A key element in suicidal behaviour or idealisation is the feeling of helplessness, which arises from prolonged periods of [extreme] stress or emotional upset. For many [seriously] or ill injured workers this may include constant abuse from the employer or the workcover insurer [case manager], constant denials for even the most basic of medical and like care/services; …
…poverty [including for example drastically decreased wages or cut of weekly payments], terrible living conditions [some live in caravans], poor general health [i.e. lack of sleep, poor diet, lack of exercise] the [serious] injury itself, or even the real or perception of permanent disability.
It is the absence of hope for improvement that can and does precipitate depression and suicidal thoughts for many injured workers.
Take the following tragic case whereby a Northern Territory injured worker who suffered a wrist injury took his own life because of the way he had been treated by his employer.

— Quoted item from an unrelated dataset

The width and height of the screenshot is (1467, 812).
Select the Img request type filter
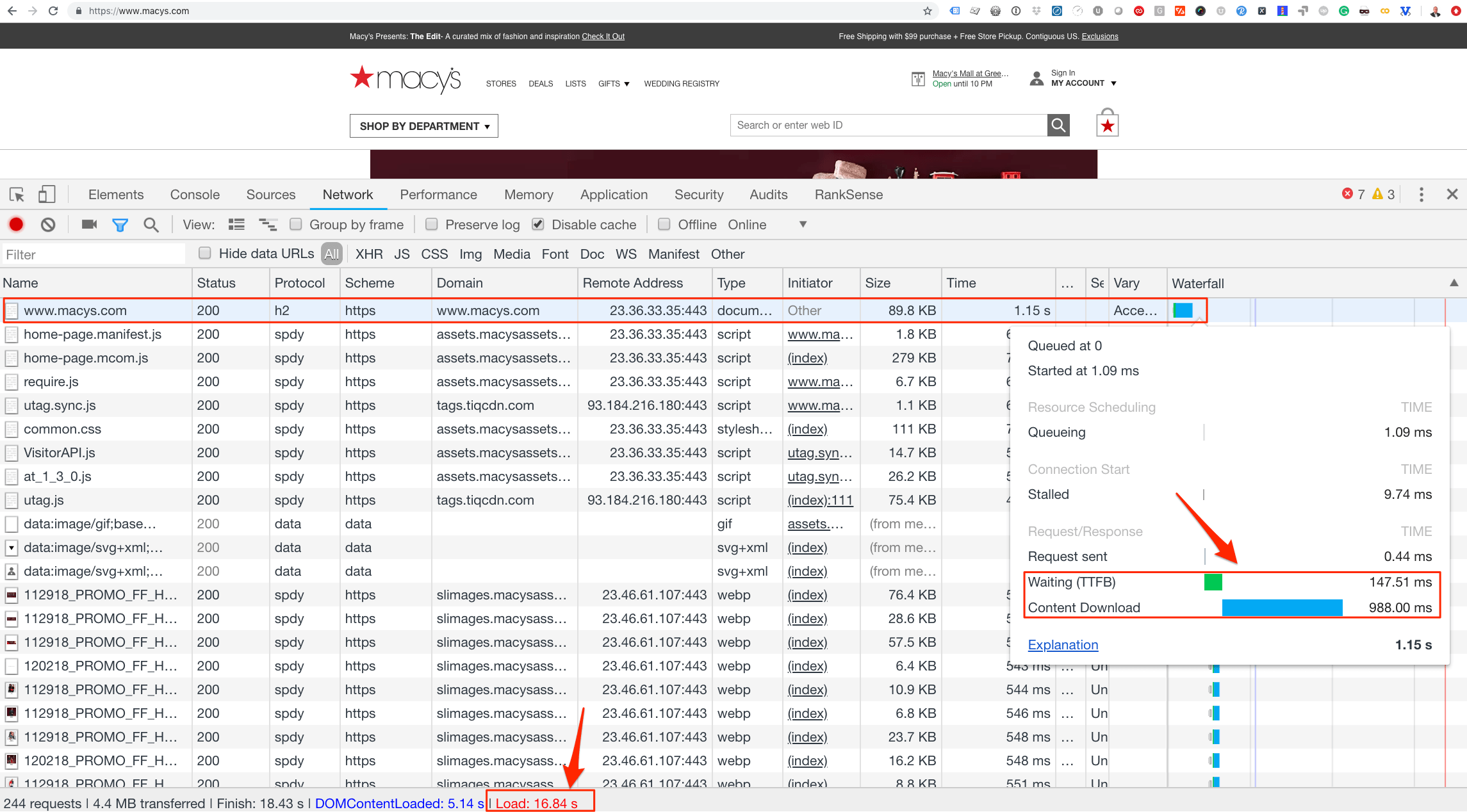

Badly treated injured worker commits suicide
The legal case
The essential issue in this most tragic recent case is that many workers are badly treated before and especially after a workplace injury by their employers, and how this reprehensible treatment as well as the injury can cause serious psychological injury, which often negatively affects recovery, be it mentally and/or physically.
We all know how our work coupled with physical and psychological injuries can result in an injured/ill worker suffering from major depressive disorder, causing him/her to lose his or her (will)power to live, and to, tragically, commit suicide.
Facts of the case
In March 2011, a truck driver injured his right wrist at work, and subsequently underwent surgery and rehab.

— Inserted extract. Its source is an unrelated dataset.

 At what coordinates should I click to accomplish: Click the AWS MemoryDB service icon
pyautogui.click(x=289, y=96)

The injured worker was unfit for work for about 6 months. He never returned to work but resigned from his job and committed suicide about 8 months later in November 2011.

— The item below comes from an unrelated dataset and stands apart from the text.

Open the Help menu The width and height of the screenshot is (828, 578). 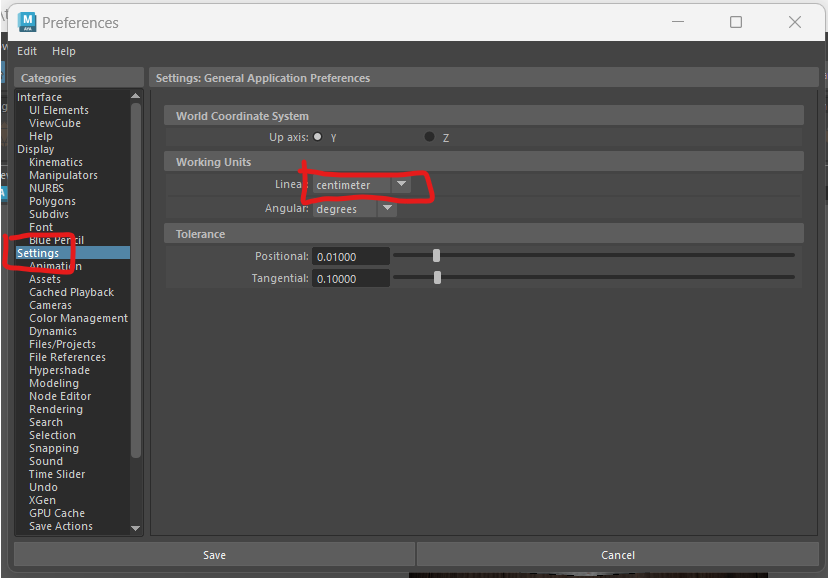click(x=64, y=51)
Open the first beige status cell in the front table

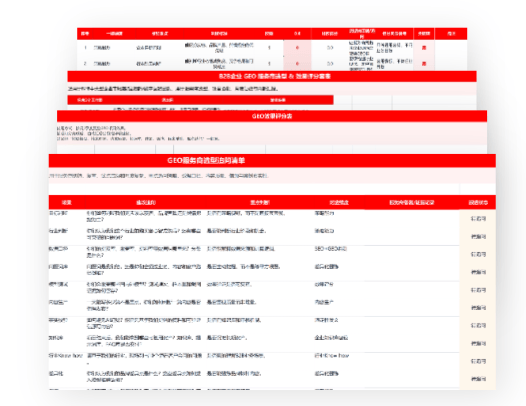[478, 219]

The now deceased injured worker’s wife as well as 3 of his children subsequently claimed death benefits ( under s62 of the Northern Territory workers’ comp Act). They alleged that the injured workers’ tragic death was in effect caused by “psychological stress as a result of the right wrist injury, its treatment and consequent disabilities and the adverse effects and limitations on his capacity for work and lifestyle“.
More importantly, the deceased injured worker’s family also stated that he suffered from severe psychological stress because his boss was unsympathetic and dismissive of his injury and of his pain, and he also felt unsafe at work.
The Court found that the injured worker’s mood “got a lot worse” after his wrist injury and that he was scared of returning to work. At the same time he was also worried about not being able to support his family. The Court heard that because of these reasons the injured worker suffered from major depression, which caused or at least contributed to his tragic suicide.
Of note is that this injured worker did have a history of mental illness, and was diagnosed with major depressive disorder in 2000, also following a workplace injury (back injury).
To add insult to injury and death, the poor injured worker’s employer (and obviously its workcover insurer) denied the injured worker’s suicide was workrelated, and denied that he suffered any psychological injury or stress.
Thankfully the Court (Magistrate J Neill) found that the injured and now deceased worker was in fact suffering from major depressive disorder prior to his tragic death.
Magistrate J Neil stated”
“I am satisfied on the evidence… that the [injured/deceased]worker was exhibiting and people in his life were noting symptoms of depression over a period of up to five months prior to the death, and particularly in October and early November 2011”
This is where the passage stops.